Extrait:

↓

Ex
22,20-26 ; Ps 17 ; 1Th 1,5c-10 ; Mt 22,34-40
Chers
frères et sœurs,
Depuis
quelques dimanches déjà, nous voyons Jésus aux prises avec les sadducéens, les
pharisiens, les Hérodiens… bref toutes sortes d’autorités constituées en Israël
chargées de faire produire à la vigne son fruit – c’est-à-dire de faire
rayonner le Peuple de Dieu de sainteté.
Pour
autant ces controverses sont présentées par saint Matthieu comme des mises à
l’épreuves, des tentations, pour Jésus. Ses interlocuteurs cherchent en effet,
avec plus ou moins d’hypocrisie, à le faire tomber. De fait, ils agissent comme
le démon qui tentait Jésus au désert, après son baptême. Et Jésus lui répondait
avec la Parole de Dieu, en citant les Écritures. Il en va de même ici.
Vous
connaissez le jeu du tir à la corde, où deux équipes tirent chacune une corde à
un bout. Une tactique possible est de tirer fortement, puis d’un coup relâcher
la tension pour déséquilibrer l’équipe adverse, et tirer de nouveau pour
remporter la victoire. C’est exactement ce que va faire Jésus avec son
interlocuteur pharisien.
Ce
dernier est présenté comme un docteur de la « Loi », au sens strict,
c’est-à-dire du Pentateuque : Genèse, Exode, Lévitique, Nombres et Deutéronome.
De ce point de vue, c’est un docteur de la Loi tout à fait orthodoxe, qui
convient également aux Sadducéens, aux Esséniens, et même d’un certain point de
vue aux Samaritains. Le Pentateuque, en effet, est le socle commun à tous les juifs,
quelles que soient ensuite leurs particularités et leurs divergences sur
l’usage des autres livres des Écritures.

↑

Relevé:

↓

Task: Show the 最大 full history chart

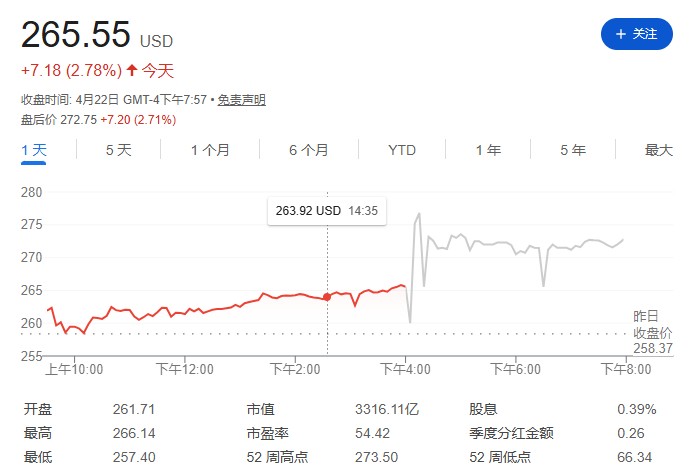Action: tap(659, 150)
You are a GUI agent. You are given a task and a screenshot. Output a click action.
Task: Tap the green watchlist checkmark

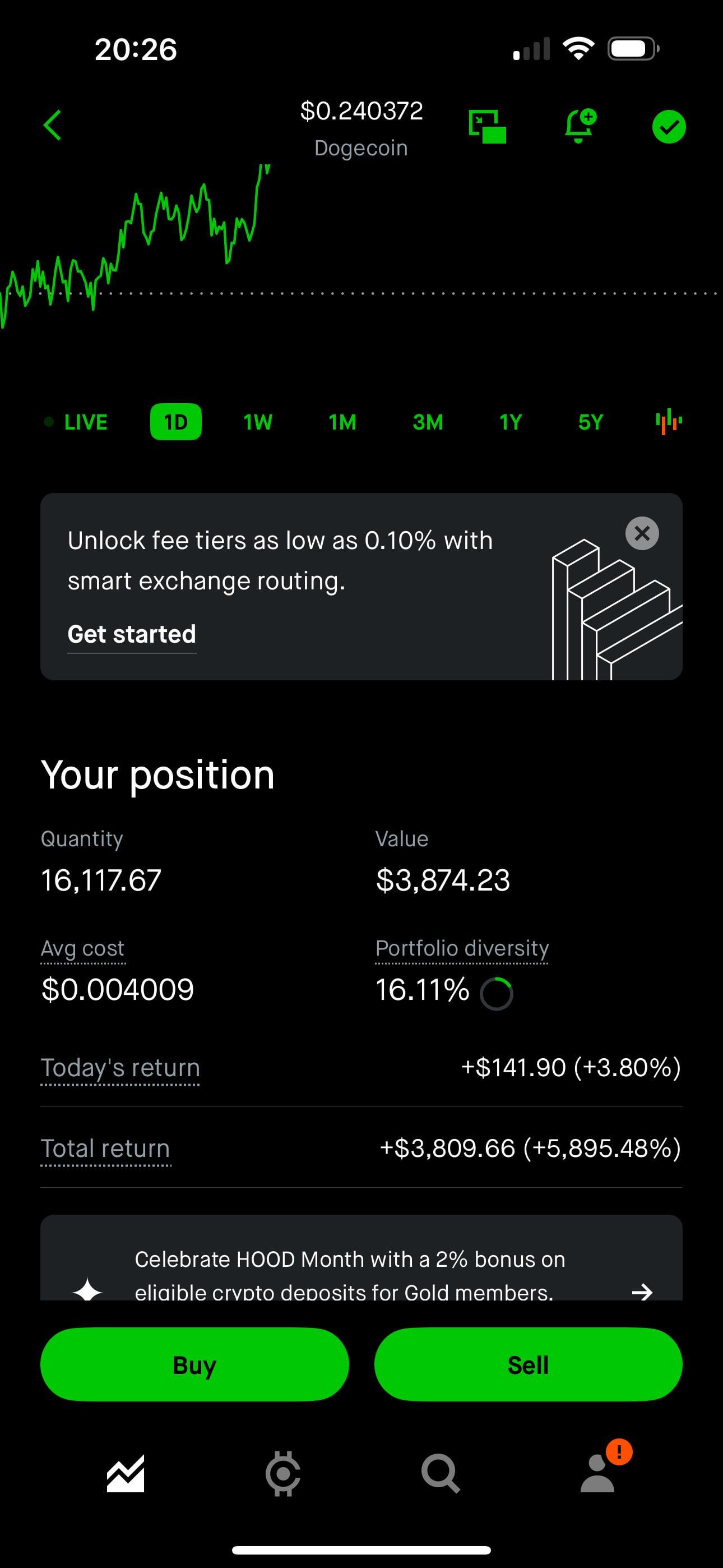(x=669, y=127)
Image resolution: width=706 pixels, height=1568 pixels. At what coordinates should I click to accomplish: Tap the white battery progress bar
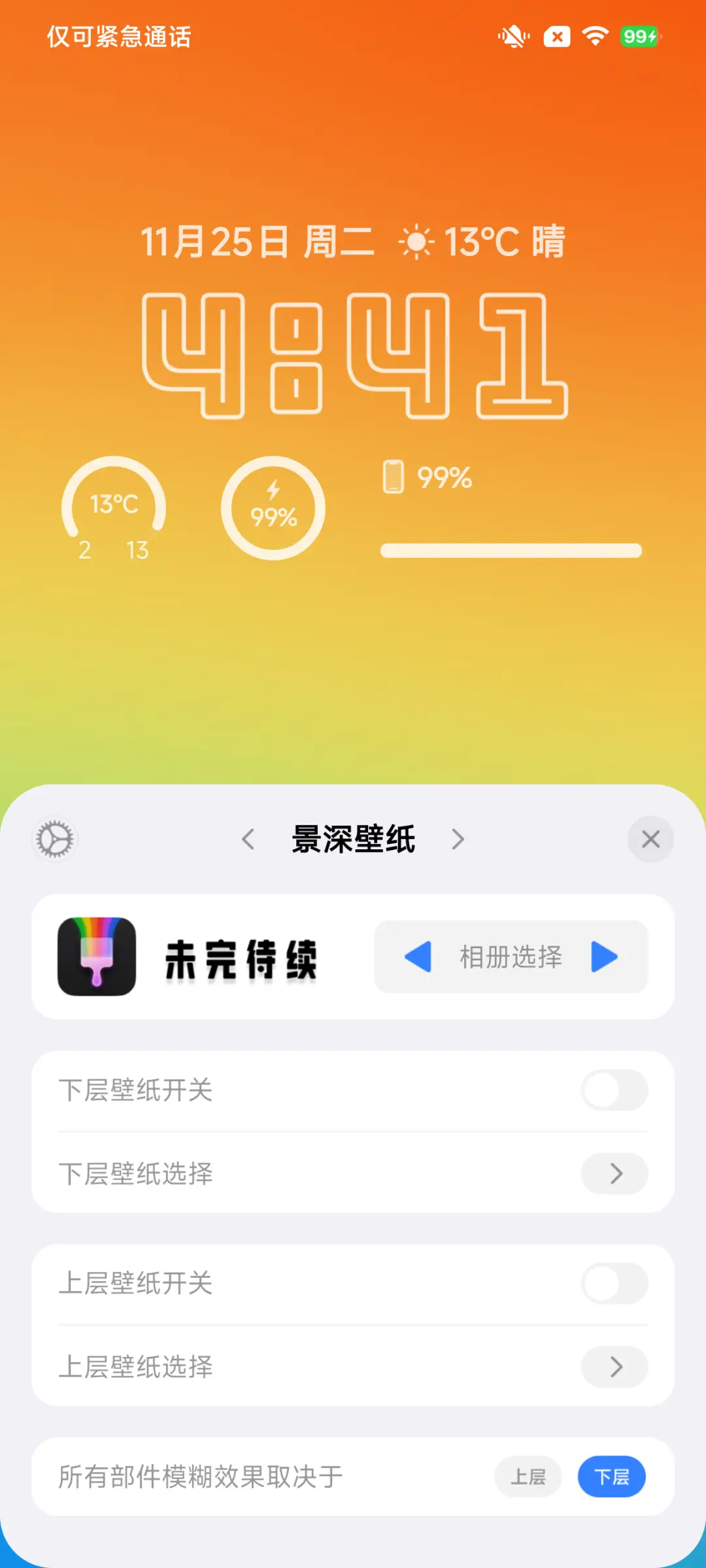pos(511,551)
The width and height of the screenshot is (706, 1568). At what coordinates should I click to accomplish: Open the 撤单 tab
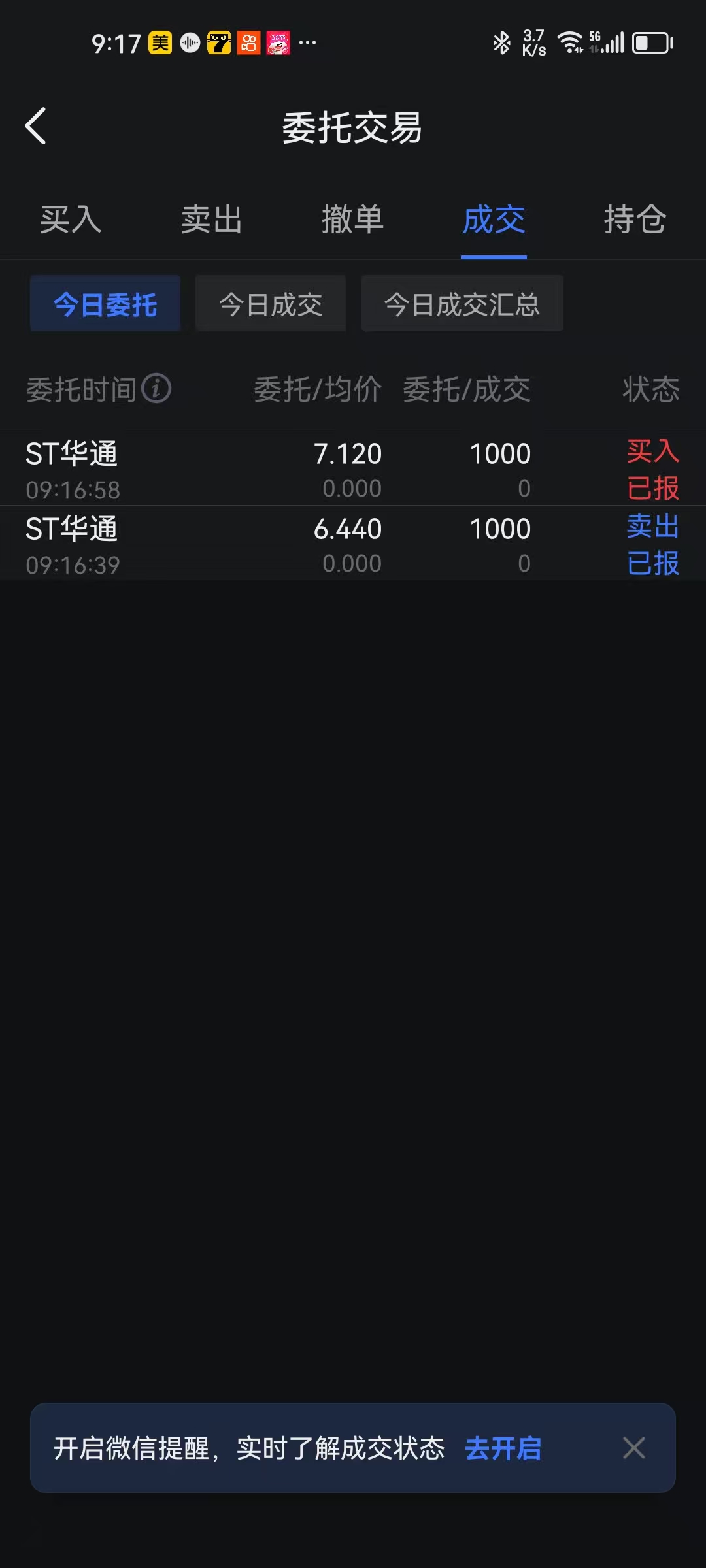(352, 220)
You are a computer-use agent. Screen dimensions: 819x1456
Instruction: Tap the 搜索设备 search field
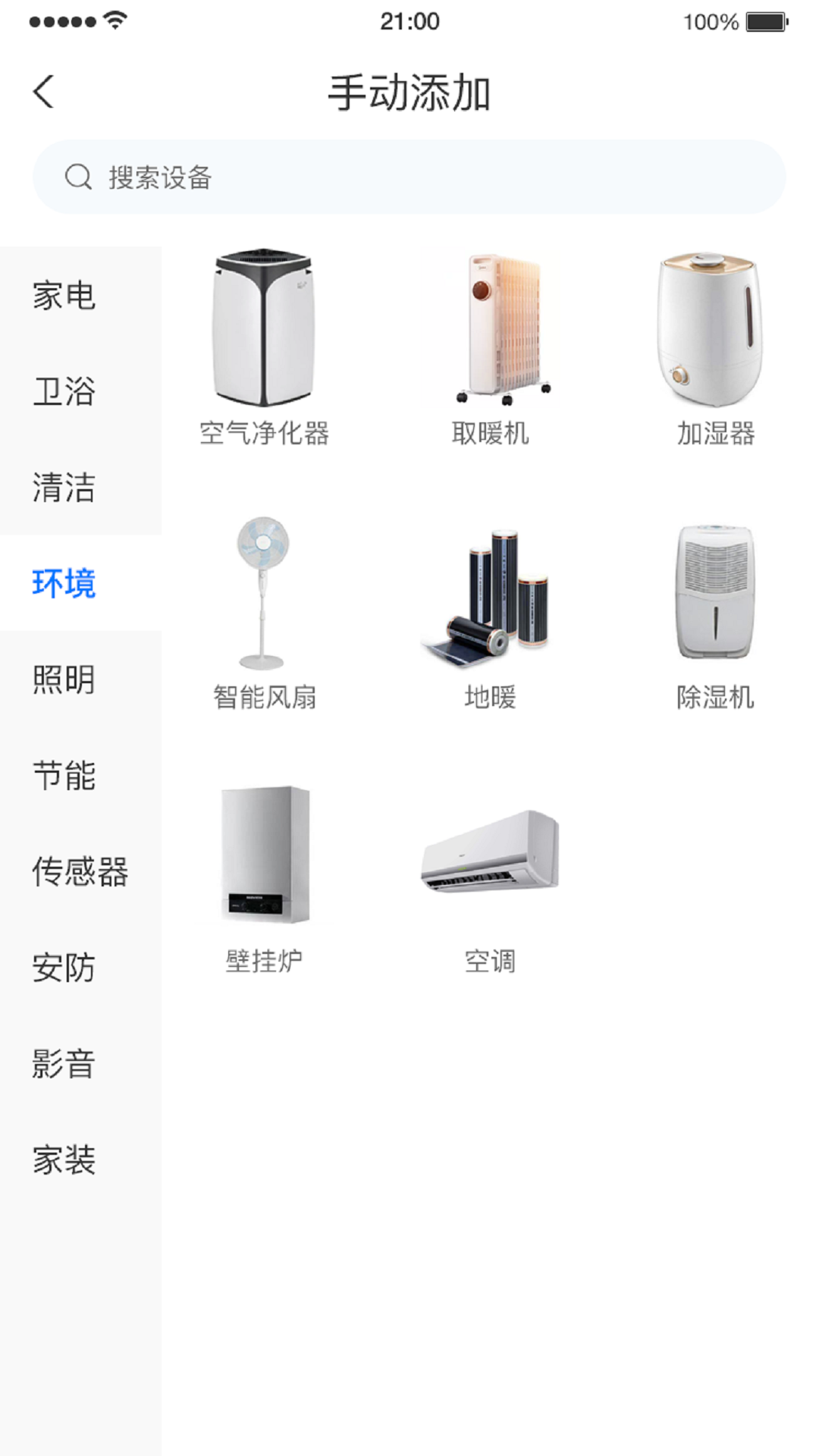tap(410, 177)
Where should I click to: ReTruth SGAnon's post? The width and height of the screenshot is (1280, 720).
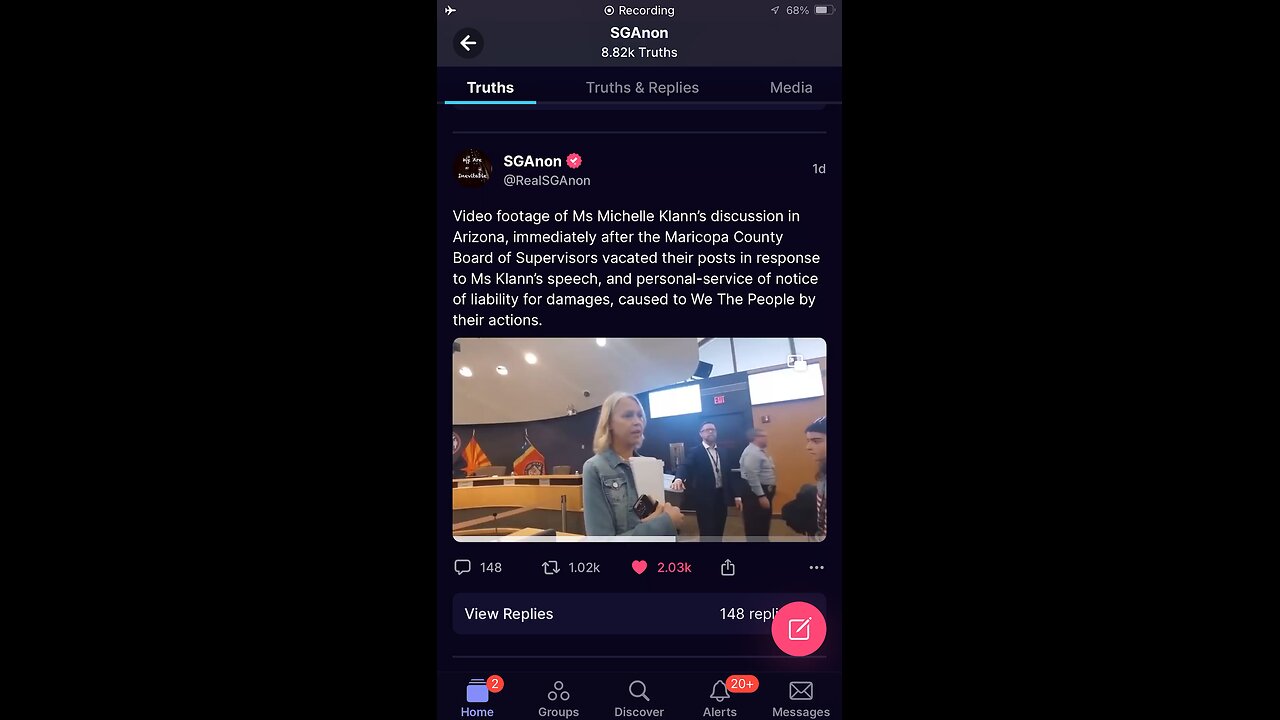pos(551,567)
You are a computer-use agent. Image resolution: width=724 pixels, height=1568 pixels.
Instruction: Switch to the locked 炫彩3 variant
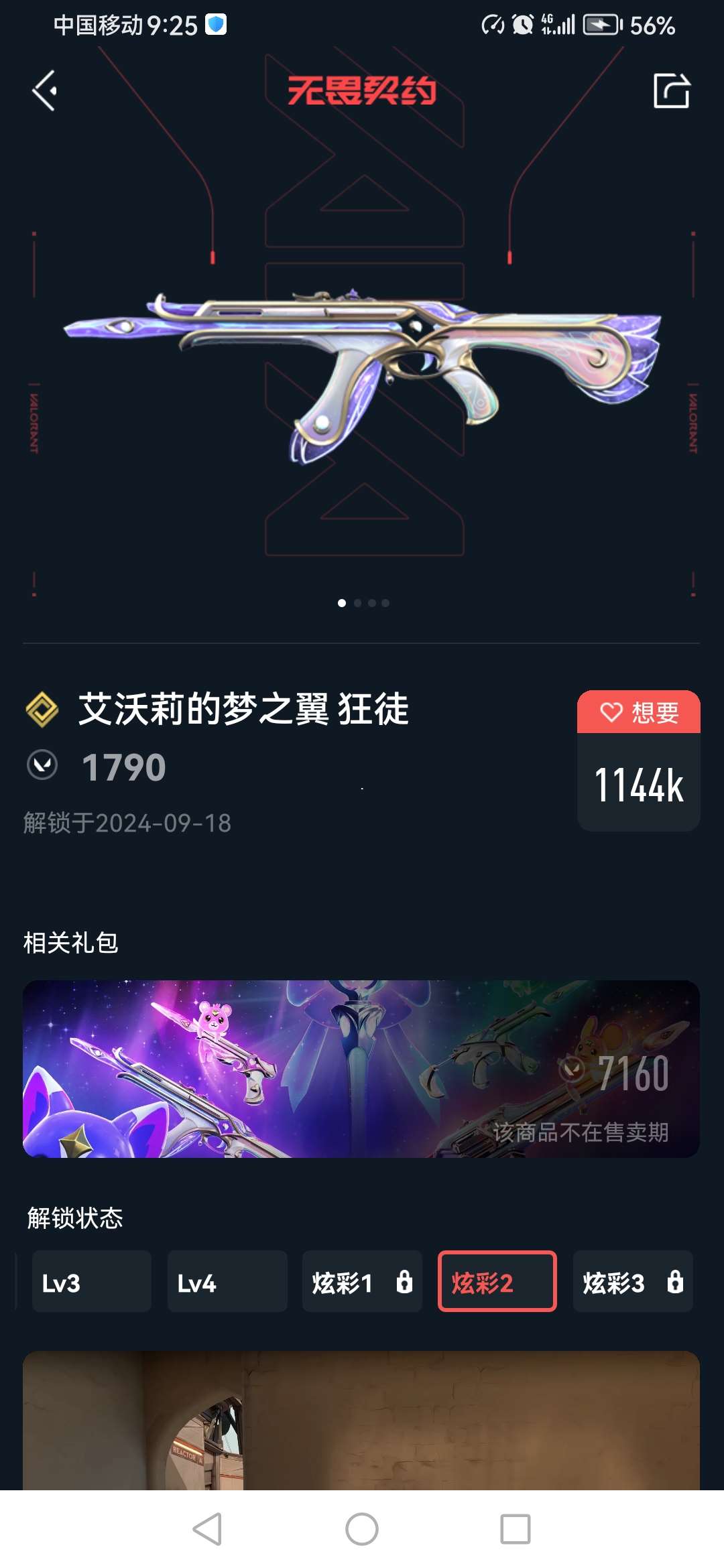point(632,1281)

↑

Consigne A: Recopiez le passage de l'homélie situé entre « De ce point » et « livres des Écritures. », bornes comprises, en remplaçant « divergences » par « désaccords ».
Consigne B: Prolongez l'homélie sur Jésus et le docteur de la Loi à partir de sa dernière phrase.

Réponse attendue A:
De ce point de vue, c’est un docteur de la Loi tout à fait orthodoxe, qui
convient également aux Sadducéens, aux Esséniens, et même d’un certain point de
vue aux Samaritains. Le Pentateuque, en effet, est le socle commun à tous les juifs,
quelles que soient ensuite leurs particularités et leurs désaccords sur
l’usage des autres livres des Écritures.

Réponse attendue B:
De
ce fait, dans sa réponse, Jésus est lui-aussi parfaitement orthodoxe : il
cite le Deutéronome : « Tu aimeras le Seigneur ton Dieu, de
tout ton cœur, de toute ton âme et de tout ton esprit » ; et le Lévitique :
« Tu aimeras ton prochain comme toi-même. » La réponse
convient donc non seulement au docteur de la Loi mais aussi à n’importe quel
Juif. Dans les évangiles parallèles de Marc et de Luc, dans un cas le docteur
de la Loi s’écrie : « Fort bien, Maître, tu as dit vrai ! » ;
et dans l’autre c’est le docteur de la Loi lui-même qui fait la même réponse que
Jésus, tandis que Jésus l’interrogeait sur ce que disait la Loi pour accéder à
la vie éternelle.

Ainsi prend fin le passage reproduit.